RAG Enhancement: Hybrid Semantic + Full-Text Search for Media Classification

## Overview
Enhance the Retrieval Augmented Generation (RAG) system by implementing a true hybrid search pipeline combining vector similarity (semantic search) and keyword-based (full-text) search.
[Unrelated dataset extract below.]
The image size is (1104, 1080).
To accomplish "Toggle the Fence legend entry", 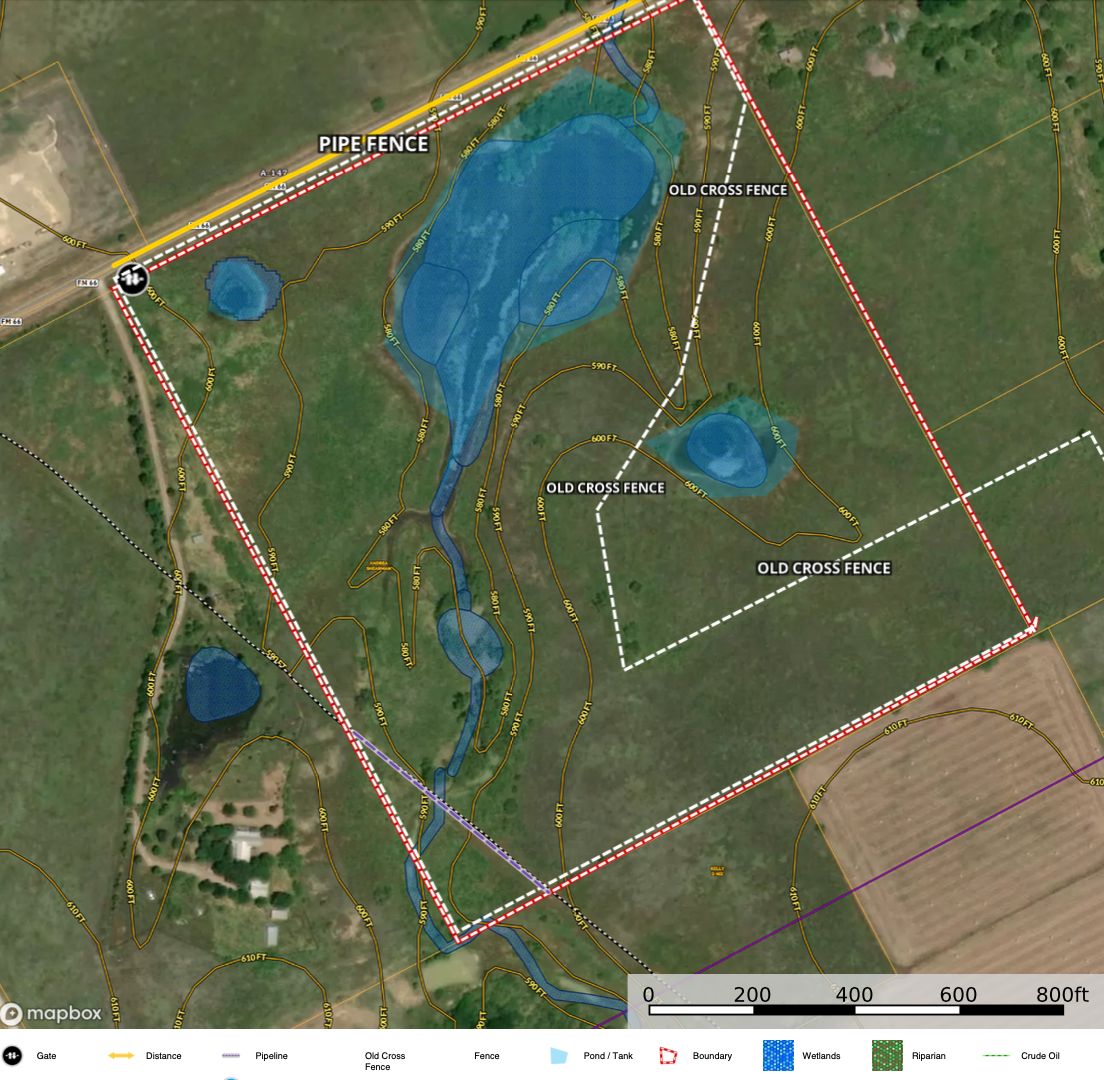I will [x=487, y=1055].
This matches the latest best practices for RAG reliability and accuracy ([Reference 1](https://www.microsoft.com/en-us/microsoft-cloud/blog/2025/02/04/common-retrieval-augmented-generation-rag-techniques-explained/), [Reference 2](https://collabnix.com/rag-retrieval-augmented-generation-the-complete-guide-to-building-intelligent-ai-systems-in-2025/)).

## Why?
- Increases recall and relevance of retrieved matches
- Catches both semantic similarity and explicit franchise/studio/keyword matches
- Reduces user corrections on edge cases

## Implementation Plan
1. **Backend (Node/Express)**
    - Update `RAGRetriever.hybridSearch()` in `server/src/services/ragRetriever.js` to fuse pgvector results with full-text search from `classification_history`.
    - Use Reciprocal Rank Fusion (RRF) or a weighted average as in top RAG systems ([Reference 5](https://arxiv.org/abs/2501.07391)).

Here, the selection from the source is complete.